> [ページ]
+ + +

「誰もがすっきり同じ要約文になる」向山型要約指導法の第1歩
 「桃太郎」の要約指導ステップ7(松本俊樹)   2003,2,13(木)
 
■冒頭から申し訳ない。
ステップ7ではおさまらない。
以下に示す。
 
1 「桃太郎」漢字で書きなさい。

1 「桃太郎」と漢字で書かせる。
 
 「20字以内」と字数を考えるときに有効になる。
TOSS熊本の「教師修業」の椿原実践に学んだ。
 
2 桃太郎の話を知っていますか?お話をしてご覧なさい。

2 まず、子どもたちに「桃太郎」の話をさせる。
 
 多くの児童は「知っている」と答えるであろう。
何名か指名して話をさせる。
話をすることが要約につながるのだ。

3 児童発「桃太郎」の話を個別評定する。
 
 それまでの雰囲気が一変する。
「桃太郎」「犬、猿、キジ」「鬼退治」の
キーワードと共に話の長さで評定する。

+ + +

> [提供された記録]

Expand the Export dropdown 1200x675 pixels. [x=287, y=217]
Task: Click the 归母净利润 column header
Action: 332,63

+ + +

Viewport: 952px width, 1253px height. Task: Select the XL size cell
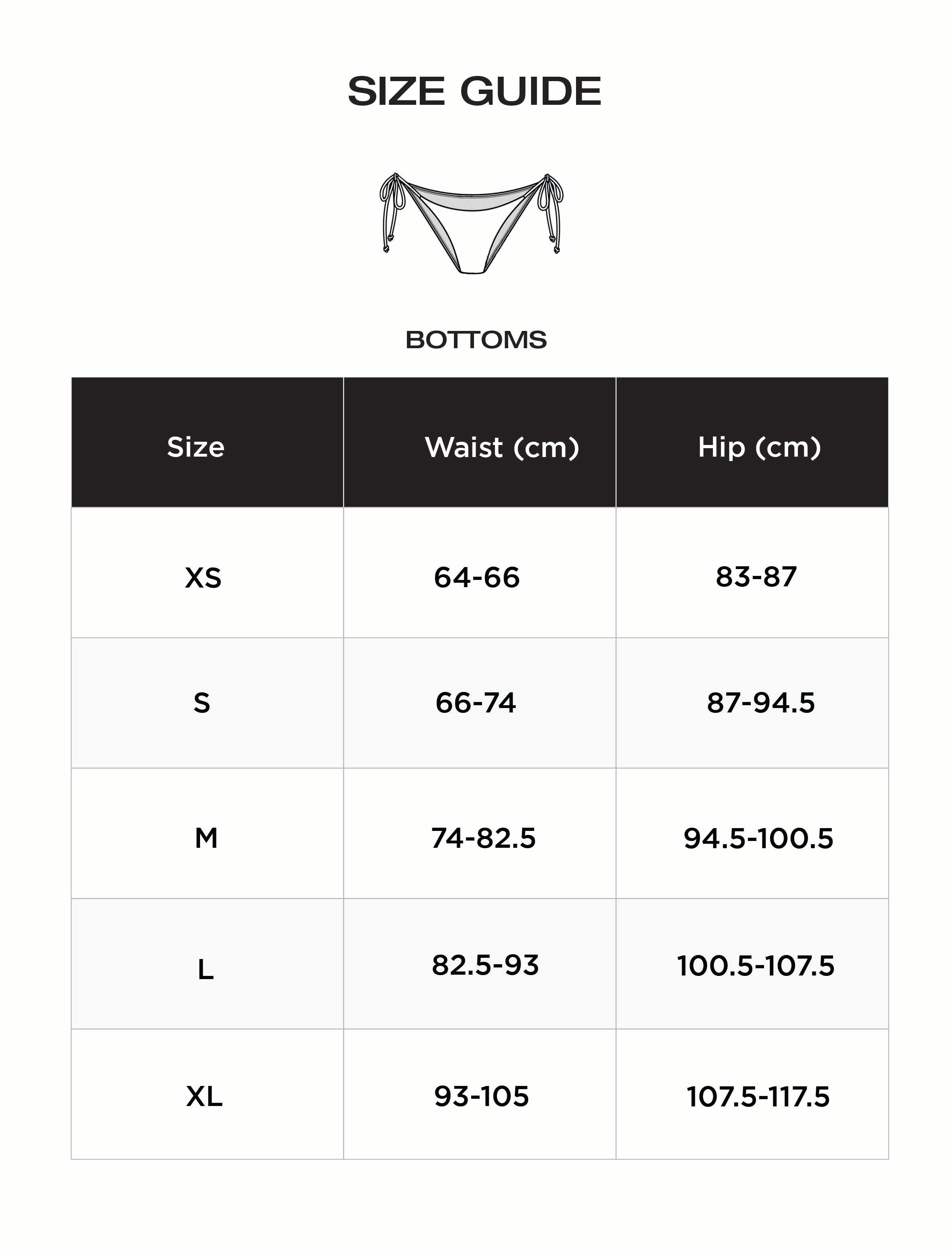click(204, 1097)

+ + +

> [課題の指示]
ページによると、児童の「桃太郎」の話を個別評定するとき、話の長さと共に使うキーワードは何ですか。答えてください。 記録はこのページの内容とは関係がありません。

> [解答]
「桃太郎」「犬、猿、キジ」「鬼退治」です。